Da mit der vom vorlegenden Gericht vorzunehmenden Prüfung nur festgestellt werden soll, ob eine offensichtliche Beeinträchtigung der in Art. 11 der Charta verankerten Rechte und Freiheiten vorliegt, kann diese Prüfung keine Überprüfung der von den Gerichten des Ursprungsmitgliedstaats in der Sache vorgenommenen Beurteilungen beinhalten. In einer solchen Überprüfung läge eine Nachprüfung in der Sache, die nach Art. 36 und Art. 45 Abs. 2 der Verordnung Nr. 44/2001 ausdrücklich untersagt ist.
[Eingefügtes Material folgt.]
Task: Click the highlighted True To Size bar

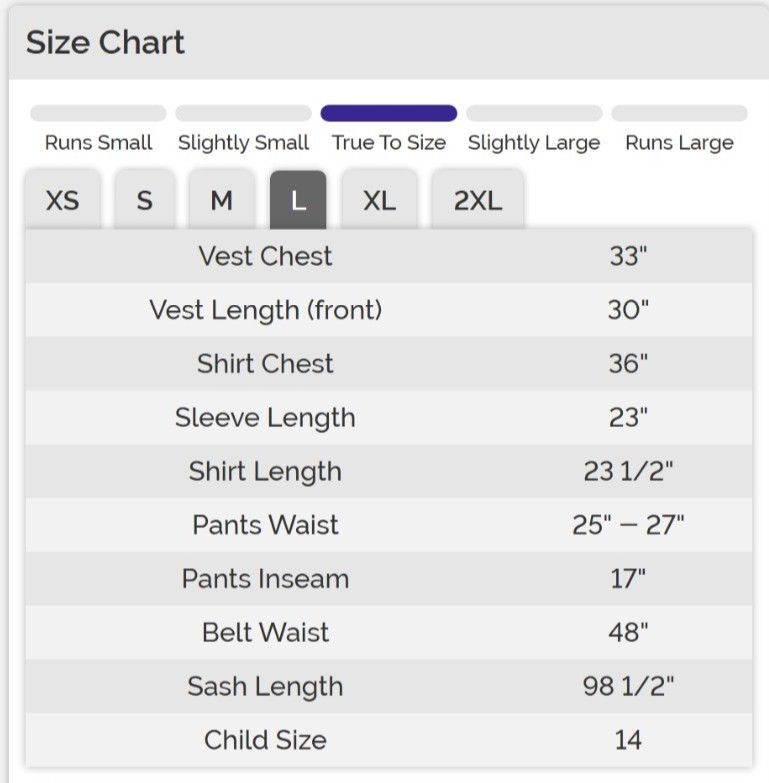Action: [x=388, y=114]
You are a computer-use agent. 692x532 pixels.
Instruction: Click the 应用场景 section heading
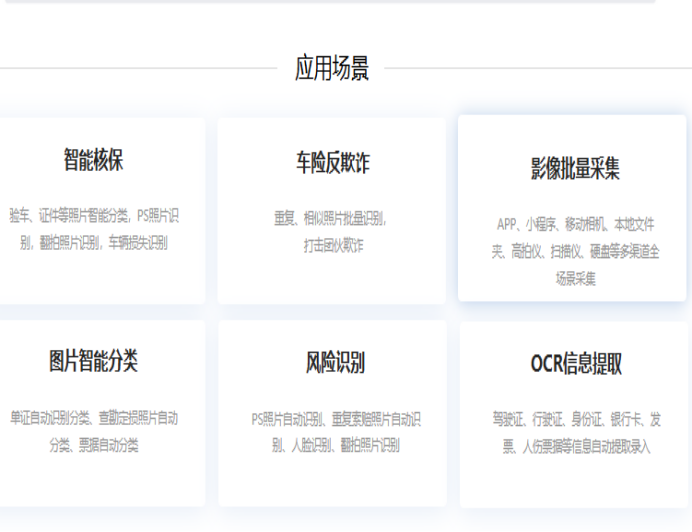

So darf das vorlegende Gericht im vorliegenden Fall insbesondere weder prüfen, ob EE und die Société Éditrice du Monde bei der Veröffentlichung des im Ausgangsverfahren in Rede stehenden Artikels ihre Pflichten und Verantwortlichkeiten beachtet haben, noch die Feststellungen des Urteils des Tribunal Supremo (Oberster Gerichtshof) vom 24. Februar 2014 in Bezug auf die Schwere des Fehlverhaltens von EE oder der Société Éditrice du Monde oder das Ausmaß des Schadens, der Real Madrid und AE entstanden ist, in Frage stellen.

72

Im Hinblick auf die Fragen des vorlegenden Gerichts ist ferner darauf hinzuweisen, dass, wie aus den Rn. 58 und 63 des vorliegenden Urteils hervorgeht, nicht ausgeschlossen werden kann, dass dieses Gericht in Anbetracht der Gesamtheit der Umstände des vorliegenden Falles zu der Feststellung veranlasst wird, dass eine aus einer Vollstreckung der im Ausgangsverfahren in Rede stehenden Entscheidungen folgende offensichtliche Verletzung der Pressefreiheit nur in Bezug auf eine der beiden Kläger oder eine der beiden Beklagten, die in diesen Entscheidungen genannt werden, vorliegt.

73

Falls dieses Gericht eine offensichtliche Verletzung der Pressefreiheit feststellt, sollte es die Versagung der Vollstreckung dieser Entscheidungen auf den im Vollstreckungsmitgliedstaat offensichtlich unverhältnismäßigen Teil des zuerkannten Schadensersatzes beschränken.

74

Nach alledem ist auf die vorgelegten Fragen zu antworten, dass Art. 34 Nr. 1 und Art. 45 der Verordnung Nr. 44/2001 in Verbindung mit Art. 11 der Charta dahin auszulegen sind, dass die Vollstreckung eines Urteils, mit dem eine Gesellschaft, die eine Zeitung herausgibt, und einer ihrer Journalisten zur Zahlung von Schadensersatz als Wiedergutmachung des immateriellen Schadens verurteilt werden, den ein Sportverein und eines der Mitglieder seines Ärzteteams aufgrund einer Schädigung ihres Rufs durch eine sie betreffende, von dieser Zeitung veröffentlichte Information erlitten haben, zu versagen ist, soweit diese Vollstreckung zu einer offensichtlichen Verletzung der Pressefreiheit, wie sie in Art. 11 der Charta verankert ist, und somit zu einer Beeinträchtigung der öffentlichen Ordnung (ordre public) des Vollstreckungsmitgliedstaats führen würde.

Kosten

75

Für die Beteiligten des Ausgangsverfahrens ist das Verfahren Teil des beim vorlegenden Gericht anhängigen Verfahrens; die Kostenentscheidung ist daher Sache dieses Gerichts. Die Auslagen anderer Beteiligter für die Abgabe von Erklärungen vor dem Gerichtshof sind nicht erstattungsfähig.

 

Aus diesen Gründen hat der Gerichtshof (Große Kammer) für Recht erkannt:

 

Art. 34 Nr. 1 und Art. 45 der Verordnung (EG) Nr. 44/2001 des Rates vom 22. Dezember 2000 über die gerichtliche Zuständigkeit und die Anerkennung und Vollstreckung von Entscheidungen in Zivil- und Handelssachen in Verbindung mit Art. 11 der Charta der Grundrechte der Europäischen Union

 

sind dahin auszulegen, dass

 

die Vollstreckung eines Urteils, mit dem eine Gesellschaft, die eine Zeitung herausgibt, und einer ihrer Journalisten zur Zahlung von Schadensersatz als Wiedergutmachung des immateriellen Schadens verurteilt werden, den ein Sportverein und eines der Mitglieder seines Ärzteteams aufgrund einer Schädigung ihres Rufs durch eine sie betreffende, von dieser Zeitung veröffentlichte Information erlitten haben, zu versagen ist, soweit diese Vollstreckung zu einer offensichtlichen Verletzung der Pressefreiheit, wie sie in Art. 11 der Charta der Grundrechte verankert ist, und somit zu einer Beeinträchtigung der öffentlichen Ordnung (ordre public) des Vollstreckungsmitgliedstaats führen würde.

 

Unterschriften


( *1 ) Verfahrenssprache: Französisch.